Pressure Range: 60-150 mmHg vs. 0-200 mmHg. Subject device has a smaller pressure range.
Number of Inflatable Appliance Segments: 6 or less for leg/arm, 5 or less for hip vs. 4. Subject device has more segments.
Sleeve and Chamber: Leg: 6-chambers, Arm: 6-chambers, Hip: 5-chambers vs. Leg: 4-chambers, Arm: 4-chambers, Hip: 4-chambers. Subject device has more chambers.
Power Source(s): 15 VDC via IEC 60601-1 compliant power supply (100-240 VAC input), Optional integrated rechargeable battery vs. 110VAC, 60Hz. Minor difference.
Weight: 2 kg including battery vs. 2.63 kg (5.8 pounds). Minor difference.
Dimensions: 114 x 141 x 245 mm vs. 25.4 x 16.51 x 12.7 cm (10" x 6.5" x 5"). Minor difference.
Treatment Time: User can select 10, 20, and 30 minutes vs. User determines therapy time, choose from 10, 20, or 30 minute session time, with option to add additional 10 minutes. Reported as "Identical."
Anatomical site: Identical.
Prescriptive or OTC: Identical (OTC).
Environment of Use: Identical. |

2. Sample size used for the test set and the data provenance

The document explicitly states: "No clinical testing was performed." Therefore, there is no test set in the sense of a clinical trial or a dataset of patient cases. The evaluation relies entirely on non-clinical testing for standards compliance and a comparison of technical specifications to a predicate device.

3. Number of experts used to establish the ground truth for the test set and the qualifications of those experts

Not applicable as no clinical testing or test set involving expert ground truth existed.

4. Adjudication method (e.g. 2+1, 3+1, none) for the test set

Not applicable as no clinical testing or test set involving expert ground truth existed.

5. If a multi reader multi case (MRMC) comparative effectiveness study was done, If so, what was the effect size of how much human readers improve with AI vs without AI assistance

Not applicable. The device is a physical therapeutic device (powered inflatable tube massager), not an AI-based diagnostic or imaging interpretation system. No MRMC study was conducted.

6. If a standalone (i.e. algorithm only without human-in-the-loop performance) was done

Not applicable.

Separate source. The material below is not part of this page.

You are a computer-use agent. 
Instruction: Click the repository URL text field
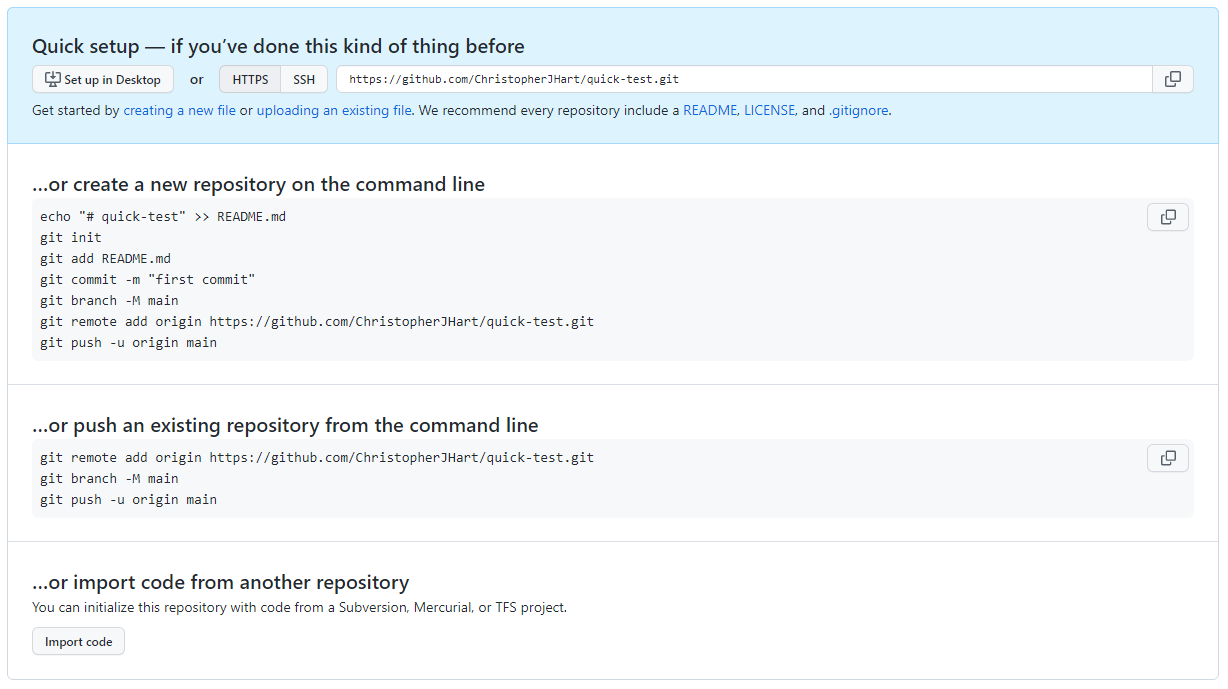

The device is a physical therapeutic device, not an algorithm, and does not operate in a standalone algorithmic capacity as would be understood in the context of AI or diagnostic software.

7. The type of ground truth used (expert consensus, pathology, outcomes data, etc.)

Not applicable. For this type of device (a massager), ground truth related to diagnostic accuracy is irrelevant. The "ground truth" for its safety and claimed physiological effects (e.g., temporary increase in blood circulation) would typically come from well-controlled clinical studies demonstrating these effects, but the document states "No clinical testing was performed." Instead, compliance with safety and performance standards and substantial equivalence to a predicate device with established safety and efficacy (for its limited indications) forms the basis of its clearance.

8. The sample size for the training set

Not applicable. The device is a physical therapeutic device, not a machine learning model, so there is no "training set."

9. How the ground truth for the training set was established

Not applicable for the reason stated above.